Task to complete - Only the lines from the one with "Instruction: Click the Bayern" through the last line of the records below belong in your answer, reproduced exactly and with the pictures left out.

(Supplied data)

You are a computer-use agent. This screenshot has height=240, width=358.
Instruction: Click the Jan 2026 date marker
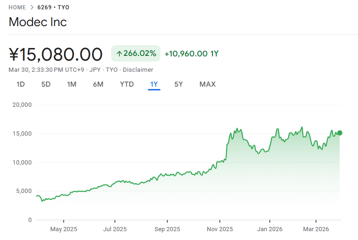click(x=270, y=229)
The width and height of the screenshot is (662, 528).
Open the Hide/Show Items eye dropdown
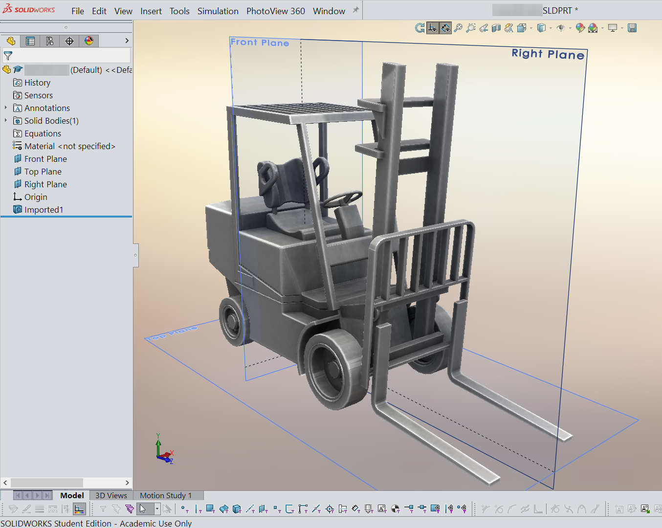point(570,28)
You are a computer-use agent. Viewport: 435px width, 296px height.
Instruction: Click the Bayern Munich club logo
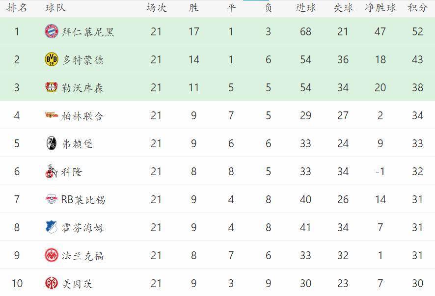click(52, 31)
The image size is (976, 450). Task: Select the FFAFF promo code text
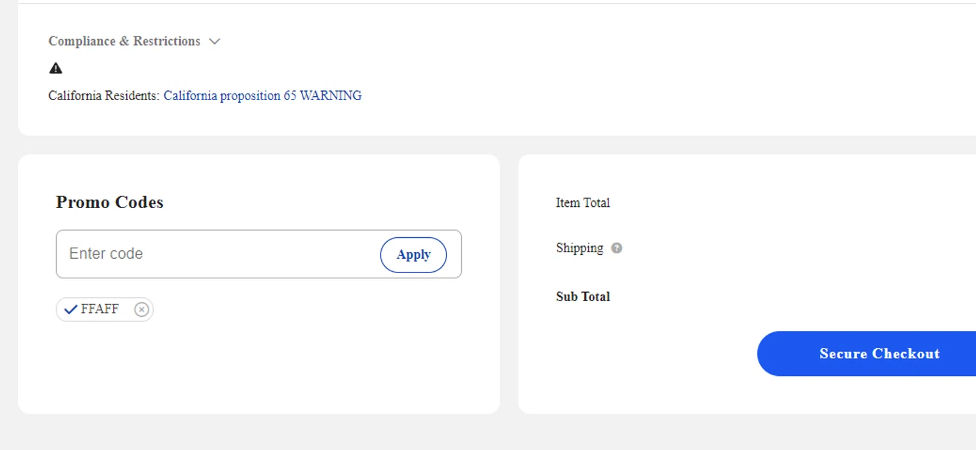100,309
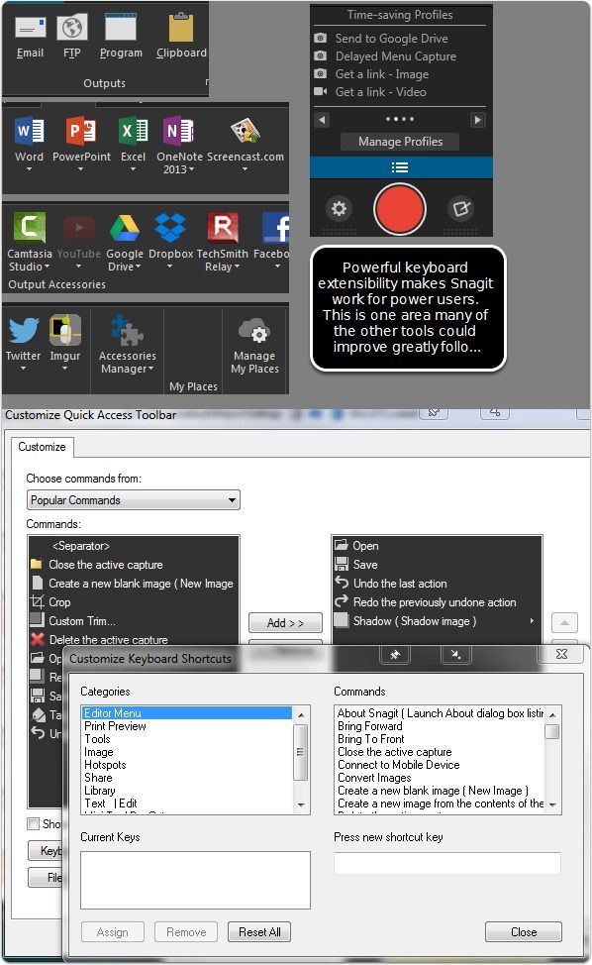Select the PowerPoint output icon

point(81,132)
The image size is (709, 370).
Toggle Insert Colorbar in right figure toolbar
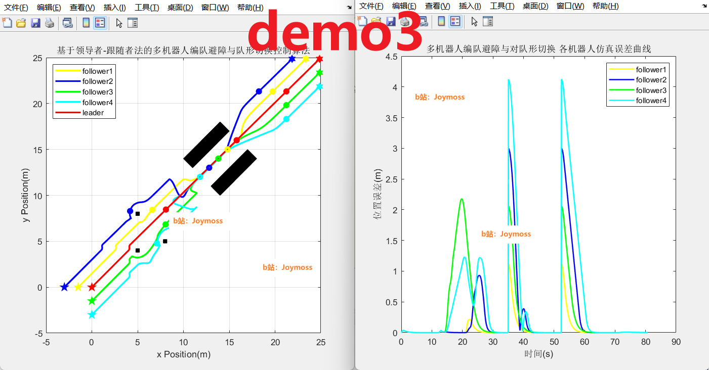[x=441, y=21]
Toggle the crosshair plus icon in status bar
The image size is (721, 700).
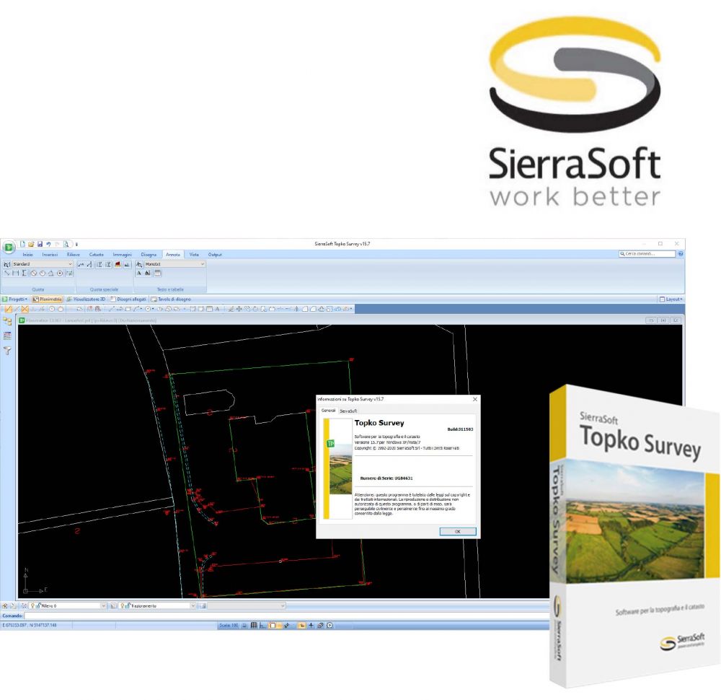(x=311, y=625)
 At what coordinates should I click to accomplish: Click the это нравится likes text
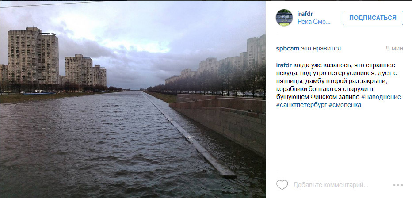[320, 48]
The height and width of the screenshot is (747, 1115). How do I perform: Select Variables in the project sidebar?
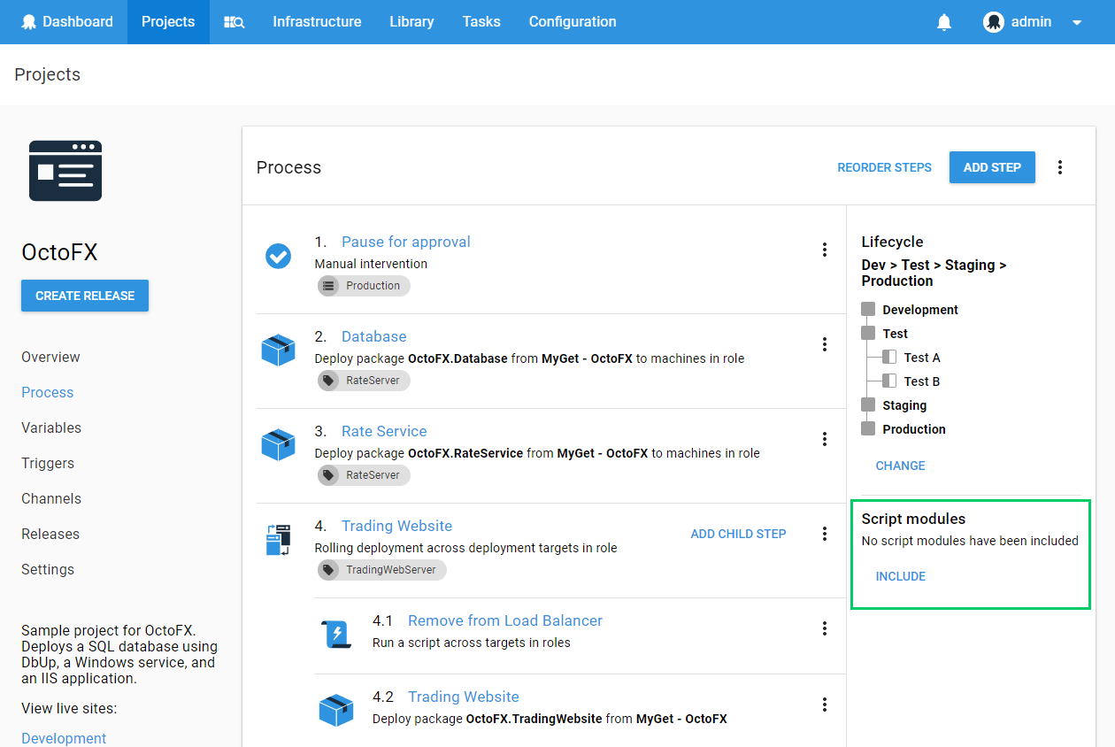[51, 427]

(End Supplied data)

Your solution -
Instruction: Click the Bayern Munich club logo
click(52, 31)
The image size is (976, 450). Task: Select the FFAFF promo code text
100,309
Select the PowerPoint output icon

point(81,132)
The image size is (709, 370).
Toggle Insert Colorbar in right figure toolbar
[x=441, y=21]
Toggle the crosshair plus icon in status bar
The image size is (721, 700).
(x=311, y=625)
 At what coordinates should I click to accomplish: Click the это нравится likes text
[320, 48]
The height and width of the screenshot is (747, 1115). How do I perform: Select Variables in the project sidebar?
[51, 427]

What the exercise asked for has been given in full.